ACTIVITY =>
After locating the line that contains "Task: Toggle the Run tool window button" in the records below, write out exactly that line and each line after it through the one that contains "Given: Toggle Reversed", and nothing else.

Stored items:
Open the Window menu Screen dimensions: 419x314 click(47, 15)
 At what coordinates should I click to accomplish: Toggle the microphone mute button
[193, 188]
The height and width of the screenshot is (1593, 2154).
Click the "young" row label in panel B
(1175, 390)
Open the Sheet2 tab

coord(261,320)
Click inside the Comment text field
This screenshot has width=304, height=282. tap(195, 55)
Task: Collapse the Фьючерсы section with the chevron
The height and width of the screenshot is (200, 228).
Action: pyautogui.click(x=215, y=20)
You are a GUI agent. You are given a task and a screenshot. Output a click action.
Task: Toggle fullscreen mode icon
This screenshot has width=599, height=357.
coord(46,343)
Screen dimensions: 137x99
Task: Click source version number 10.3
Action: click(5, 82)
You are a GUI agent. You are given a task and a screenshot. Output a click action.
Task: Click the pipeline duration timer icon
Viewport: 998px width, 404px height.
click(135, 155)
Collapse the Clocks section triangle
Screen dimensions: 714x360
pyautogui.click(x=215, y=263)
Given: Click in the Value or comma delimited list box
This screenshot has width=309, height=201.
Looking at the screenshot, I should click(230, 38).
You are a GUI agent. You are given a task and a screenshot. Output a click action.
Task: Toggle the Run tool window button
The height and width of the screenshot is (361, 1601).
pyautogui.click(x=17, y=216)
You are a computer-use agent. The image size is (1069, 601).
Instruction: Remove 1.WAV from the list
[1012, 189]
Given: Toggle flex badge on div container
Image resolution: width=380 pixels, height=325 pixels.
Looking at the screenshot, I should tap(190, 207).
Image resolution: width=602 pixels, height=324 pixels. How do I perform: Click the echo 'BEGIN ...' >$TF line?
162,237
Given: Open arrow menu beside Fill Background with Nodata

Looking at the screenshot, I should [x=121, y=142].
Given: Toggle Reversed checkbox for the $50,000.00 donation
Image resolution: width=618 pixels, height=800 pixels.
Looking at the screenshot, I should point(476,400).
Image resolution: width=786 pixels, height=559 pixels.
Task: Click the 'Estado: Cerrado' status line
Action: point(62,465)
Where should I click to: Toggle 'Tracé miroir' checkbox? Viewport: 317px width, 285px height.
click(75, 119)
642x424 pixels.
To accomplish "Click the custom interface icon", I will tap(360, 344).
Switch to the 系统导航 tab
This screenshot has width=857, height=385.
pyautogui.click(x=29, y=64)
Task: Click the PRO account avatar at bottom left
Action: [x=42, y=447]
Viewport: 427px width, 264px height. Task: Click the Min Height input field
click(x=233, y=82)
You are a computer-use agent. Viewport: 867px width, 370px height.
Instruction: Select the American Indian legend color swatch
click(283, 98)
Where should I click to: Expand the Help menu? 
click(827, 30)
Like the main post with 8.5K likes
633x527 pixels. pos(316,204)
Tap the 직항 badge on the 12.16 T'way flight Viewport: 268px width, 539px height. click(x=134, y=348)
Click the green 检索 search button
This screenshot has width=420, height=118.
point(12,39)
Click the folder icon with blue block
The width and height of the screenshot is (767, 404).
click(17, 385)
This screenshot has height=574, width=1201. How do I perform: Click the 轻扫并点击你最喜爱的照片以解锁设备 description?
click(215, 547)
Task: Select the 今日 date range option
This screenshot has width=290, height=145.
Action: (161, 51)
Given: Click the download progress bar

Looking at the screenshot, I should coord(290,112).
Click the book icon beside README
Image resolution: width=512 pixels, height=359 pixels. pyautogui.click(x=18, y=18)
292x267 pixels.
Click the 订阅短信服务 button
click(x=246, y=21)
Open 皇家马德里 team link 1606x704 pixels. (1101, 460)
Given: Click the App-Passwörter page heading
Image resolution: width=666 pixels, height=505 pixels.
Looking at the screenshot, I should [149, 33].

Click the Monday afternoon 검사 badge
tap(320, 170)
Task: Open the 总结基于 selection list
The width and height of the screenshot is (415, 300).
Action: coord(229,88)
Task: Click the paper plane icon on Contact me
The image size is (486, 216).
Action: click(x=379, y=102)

COMPLETED TASK =>
Task: Toggle the Run tool window button
The height and width of the screenshot is (361, 1601).
pyautogui.click(x=17, y=216)
You are a computer-use agent. The image size is (1069, 601).
Instruction: Remove 1.WAV from the list
[1012, 189]
Given: Toggle flex badge on div container
Image resolution: width=380 pixels, height=325 pixels.
Looking at the screenshot, I should tap(190, 207).
Image resolution: width=602 pixels, height=324 pixels. How do I perform: Click the echo 'BEGIN ...' >$TF line?
162,237
Given: Open arrow menu beside Fill Background with Nodata

Looking at the screenshot, I should [x=121, y=142].
Given: Toggle Reversed checkbox for the $50,000.00 donation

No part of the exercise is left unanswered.